The signaling pathway activated by TGFβ1 involves TGFβ1 receptor–mediated cell signaling. In an effort to identify the basis for ECAD’s regulation of the TGFβ1 signaling pathway, we measured the effect of forced expression of ECAD on the TGFβ1-mediated induction of its own gene. The exposure of primary HSCs to TGFβ1 (5 ng/mL for 12 hours) caused a 2.8-fold increase in TGFβ1 reporter gene activity in comparison
with a control, and this was abolished by ECAD (Fig. 3A, left). Similarly, TGFβ1-inducible TGFβ1 luciferase activity was also reduced by ECAD in LX-2 cells (Fig. 3A, right). To assess whether ECAD inhibits SBE-mediated gene induction in response to TGFβ1 treatment, we performed reporter gene assays in MEFs or LX-2 cells transfected GDC-0973 purchase with pGL3-(CAGA)9-MLP luciferase. As expected, ECAD overexpression significantly decreased TGFβ1-inducible SBE luciferase activity in these cells (Fig. 3B): the effects of transient and stable transfections were comparable. The SBE reporter activity in MEFs was less than 10% of that in LX-2 cells. TGFβ1 receptor–mediated cell signaling depends on Smad3/2 phosphorylation; this allows phosphorylated CYC202 cell line Smad3/2 to form
oligomers with Smad4. The resultant complex translocates into the nucleus and there acts as a transcriptional activator.10 To address the downstream link between ECAD and TGFβ1 repression, we assessed the inhibitory effect of ECAD on TGFβ1-dependent Smad3/2 phosphorylation. The treatment of mock-transfected MEFs or GFP-infected LX-2 cells with TGFβ1 enhanced Smad3/2 phosphorylation (Fig. 4A). Intriguingly, ECAD overexpression attenuated the phosphorylation of Smad3 and, to a minor extent, that of Smad2. A similar change was observed in LX-2 cells treated with TGFβ1 after
the adenoviral infection of ECAD. As we anticipated, ECAD inhibited the ability of Smad3 to 上海皓元 induce luciferase activity from an SBE-driven reporter or TGFβ1 reporter construct (Fig. 4B). Our results indicate that ECAD inhibits Smad3/2 phosphorylation and thus antagonizes Smad-dependent gene transcription.

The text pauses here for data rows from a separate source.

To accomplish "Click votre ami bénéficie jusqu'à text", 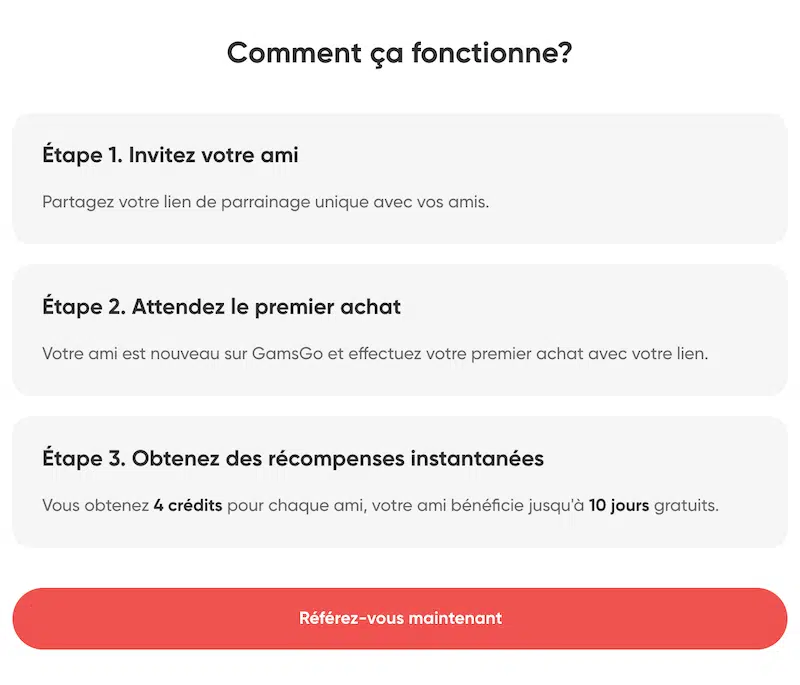I will 478,505.
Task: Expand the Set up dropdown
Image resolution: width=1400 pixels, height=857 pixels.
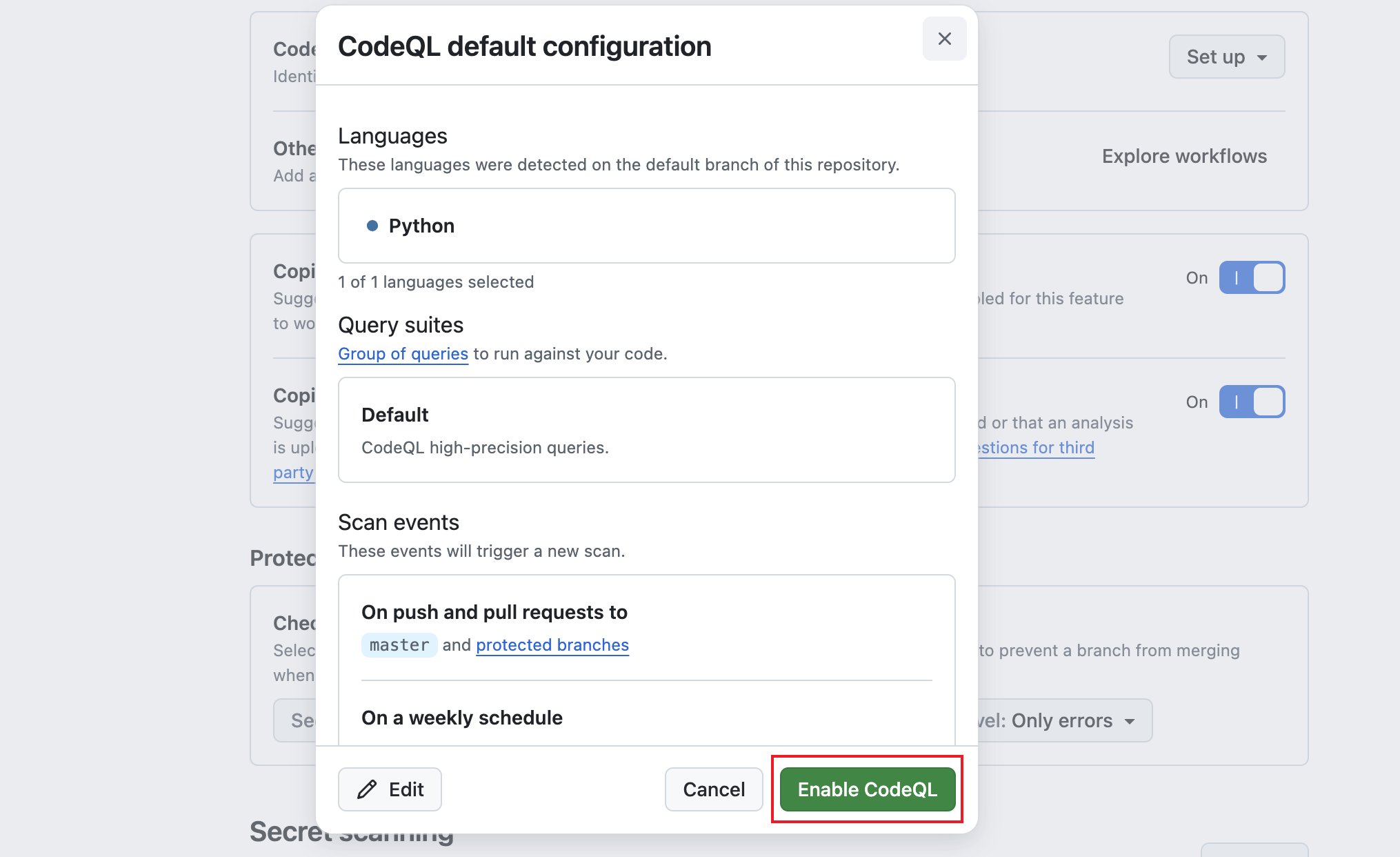Action: (1226, 57)
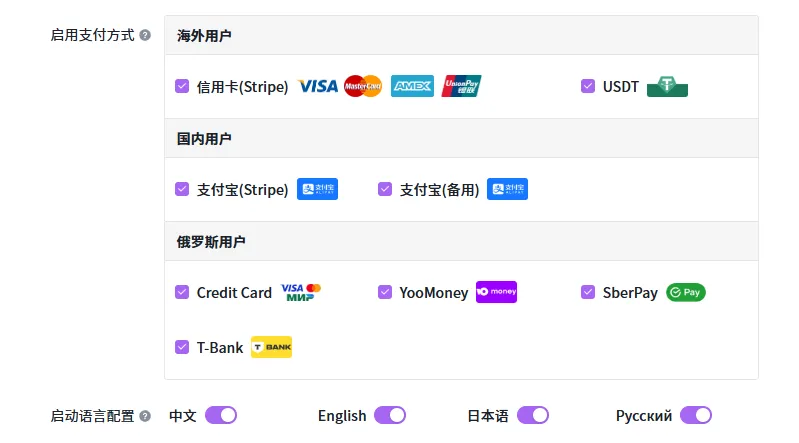799x443 pixels.
Task: Uncheck the USDT payment checkbox
Action: 588,87
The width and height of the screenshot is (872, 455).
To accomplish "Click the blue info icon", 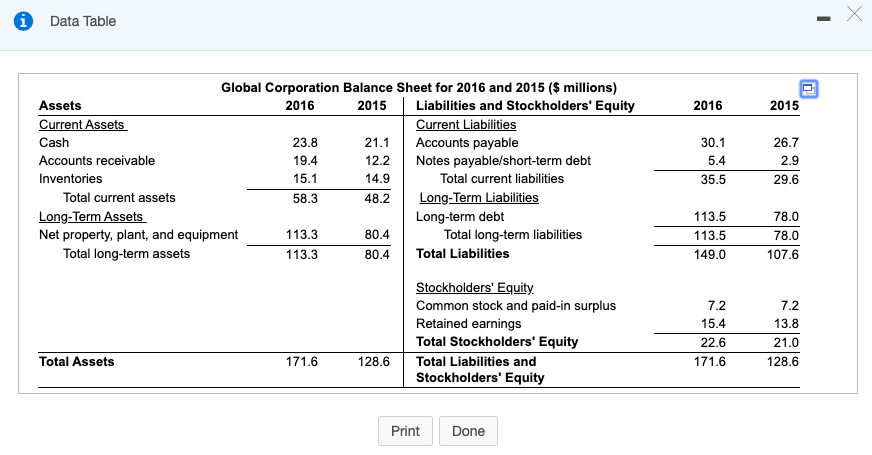I will coord(23,21).
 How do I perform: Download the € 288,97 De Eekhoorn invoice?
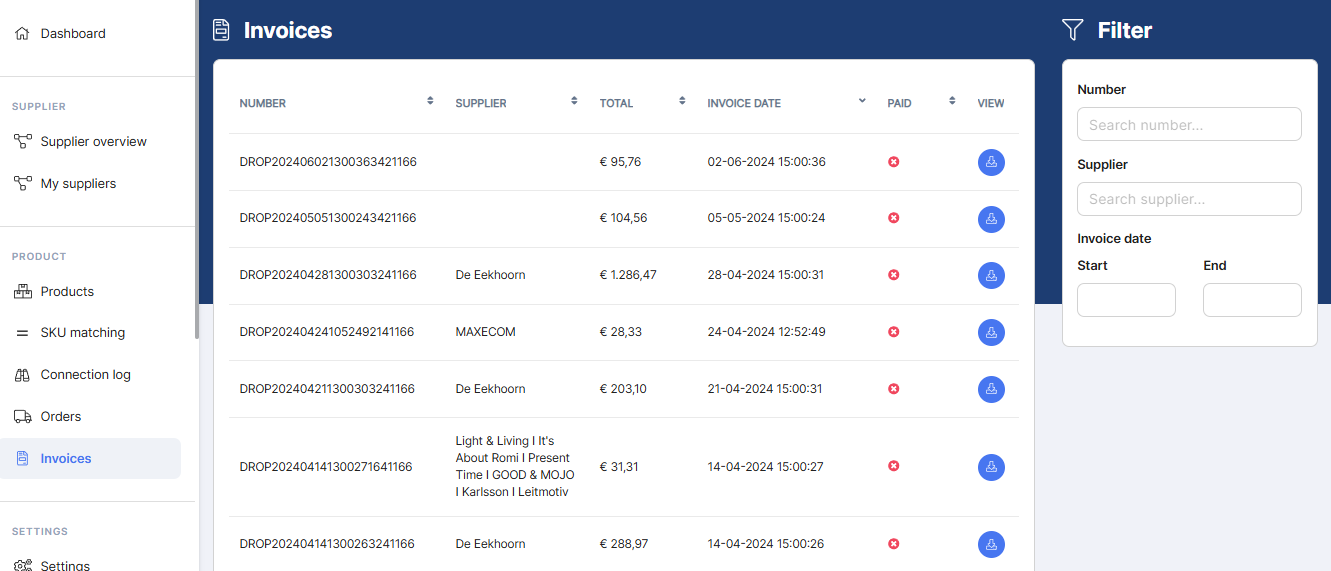[991, 545]
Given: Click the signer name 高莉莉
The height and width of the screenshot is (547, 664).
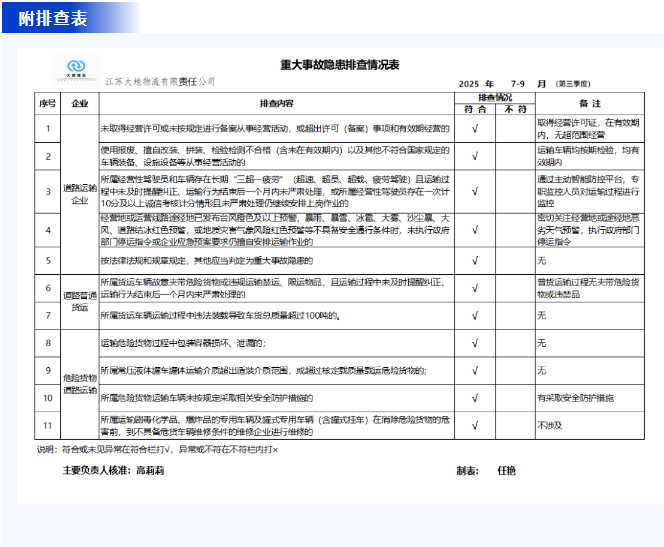Looking at the screenshot, I should pos(150,469).
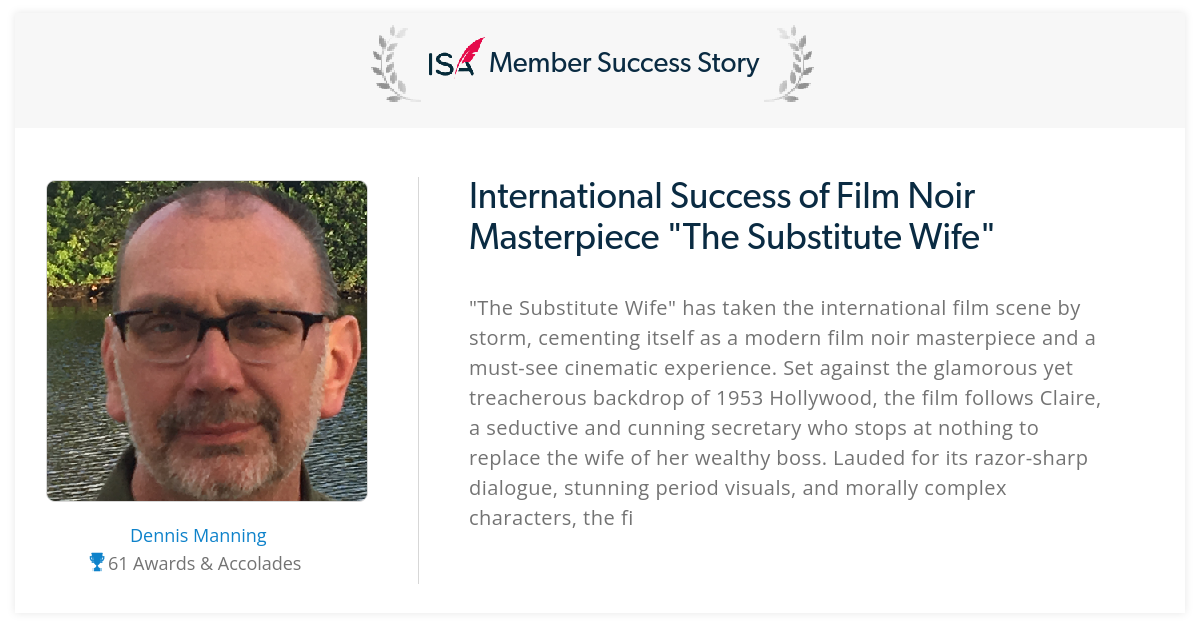1200x630 pixels.
Task: Click the blue trophy icon
Action: [x=97, y=563]
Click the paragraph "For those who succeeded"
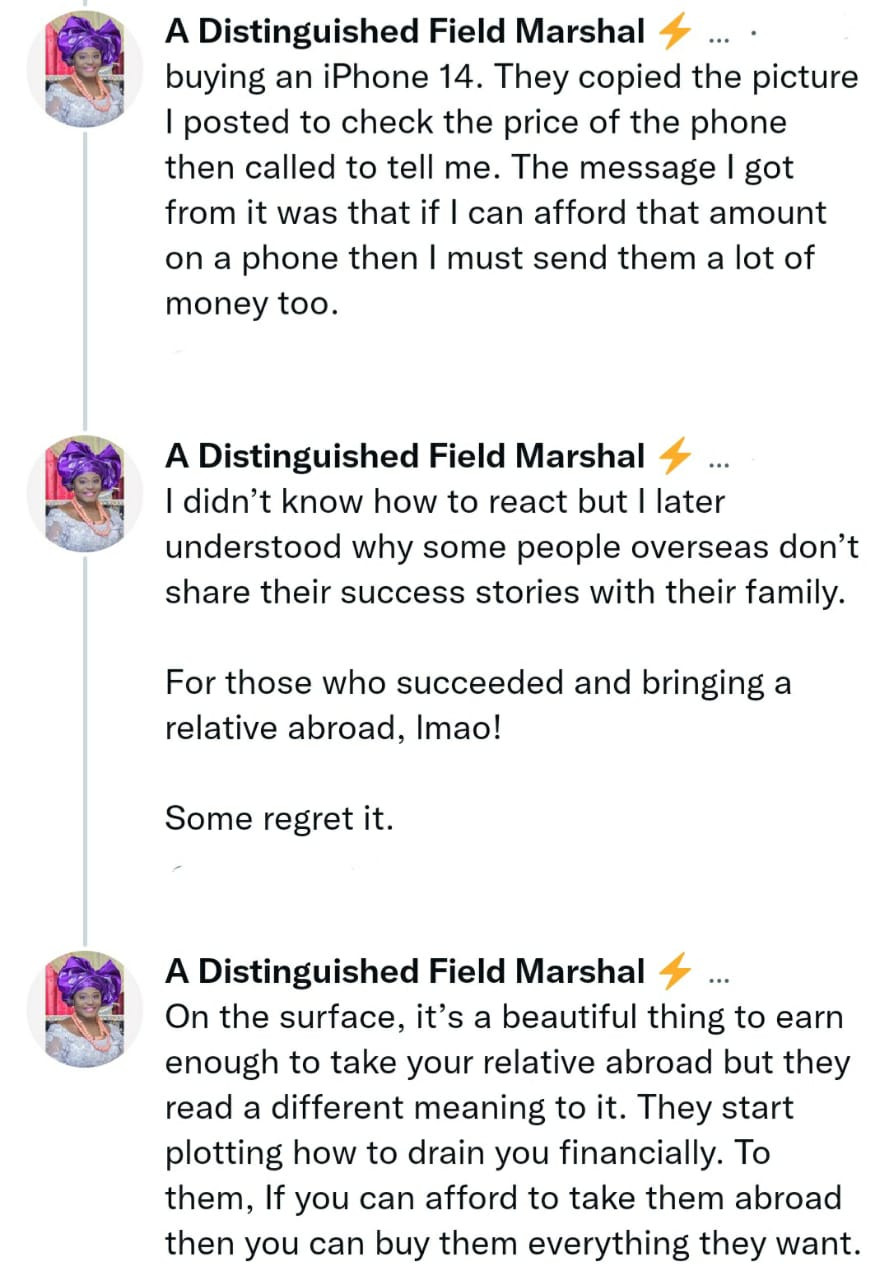Screen dimensions: 889x1280 click(x=478, y=706)
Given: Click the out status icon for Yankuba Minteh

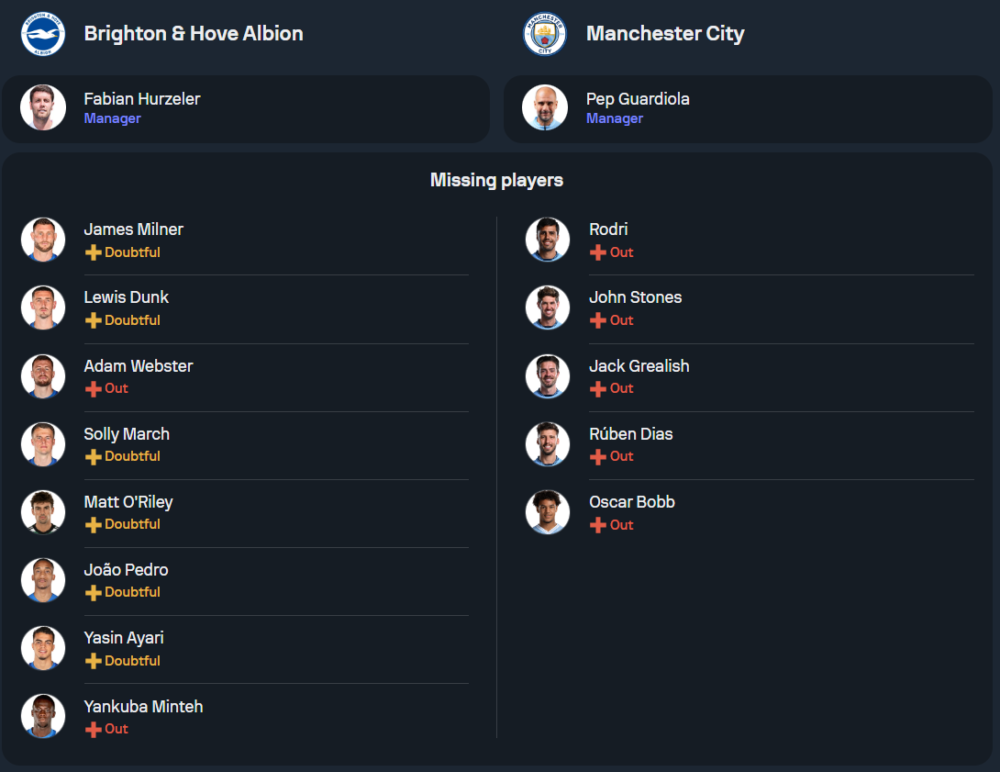Looking at the screenshot, I should [x=93, y=730].
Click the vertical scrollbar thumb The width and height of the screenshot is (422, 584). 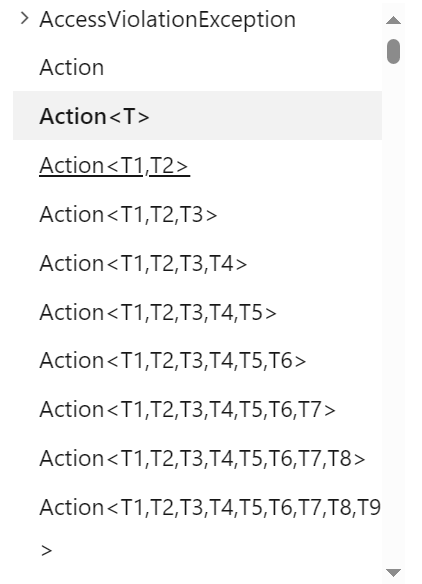coord(393,51)
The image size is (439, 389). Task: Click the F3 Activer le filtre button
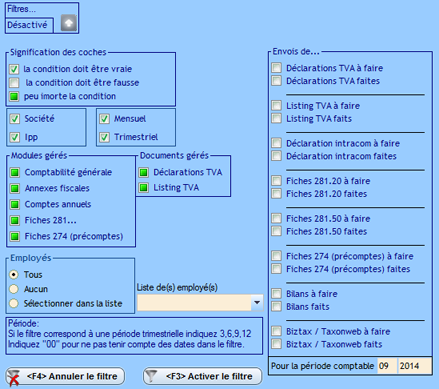point(203,376)
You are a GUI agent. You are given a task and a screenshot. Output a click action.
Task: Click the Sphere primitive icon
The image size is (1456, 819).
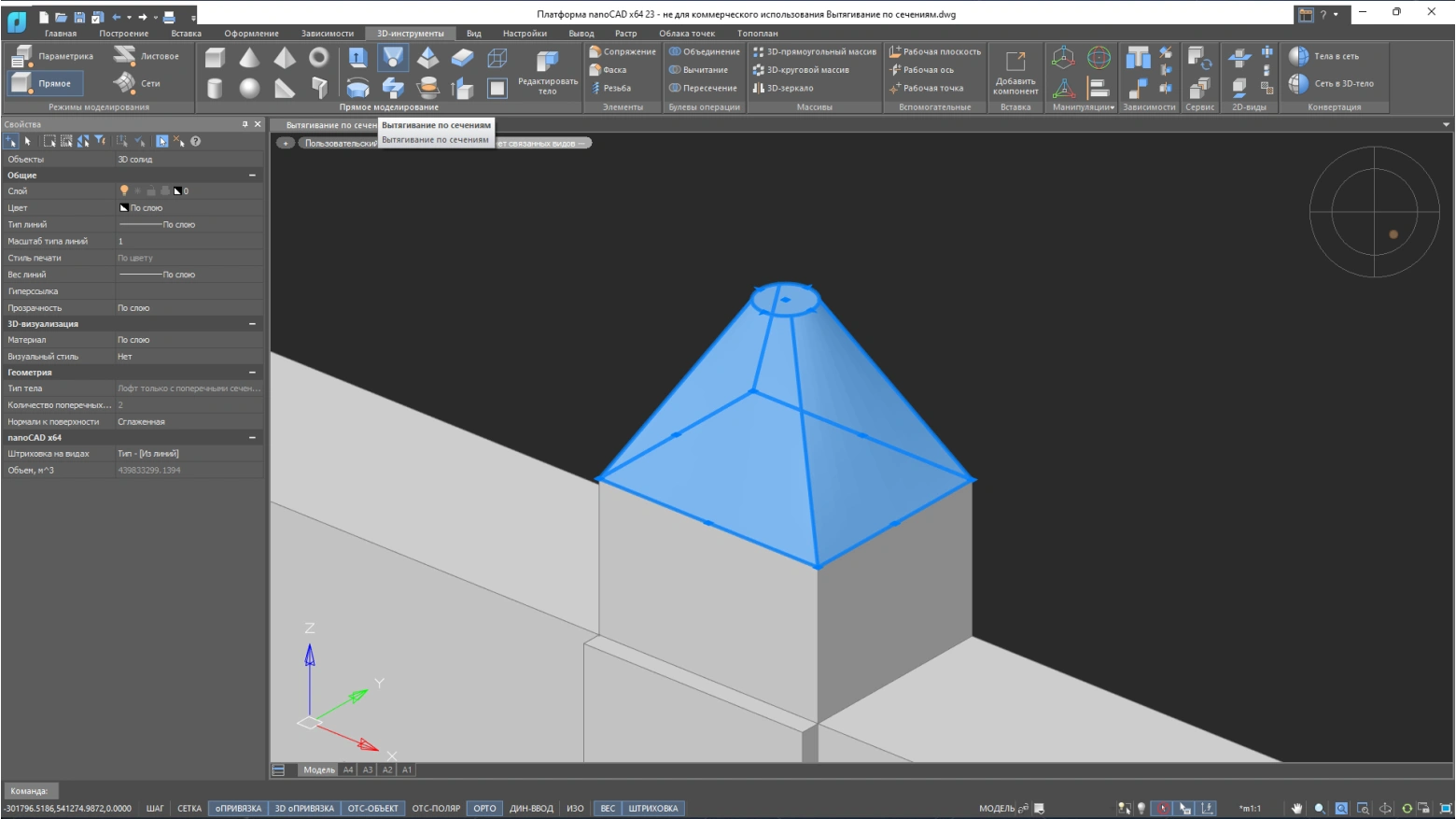(x=249, y=88)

In addition to the Smad pathway, TGFβ1 receptor signaling activates other pathways such as small guanosine triphosphatase (GTPase), mitogen-activated protein kinases, and phosphatidylinositol 3-kinase.10 These pathways may crosstalk with Smad signaling.10, 16 In particular, RhoA regulates Smad phosphorylation and Smad-dependent gene induction in response to TGFβ1.16 To verify the regulatory role of RhoA in TGFβ1-dependent Smad activation, the phosphorylation status of Smad3/2 was monitored in cells treated with cell-permeable C3 toxin (a RhoA inhibitor) or cells transfected with a dominant negative mutant of ras homolog gene family A (DN-RhoA). The treatment of LX-2 cells with C3 toxin led to a reduction in Smad3/2 phosphorylation and, consequently, inhibited the ability of TGFβ1 to induce SBE luciferase activity (Fig. 5A).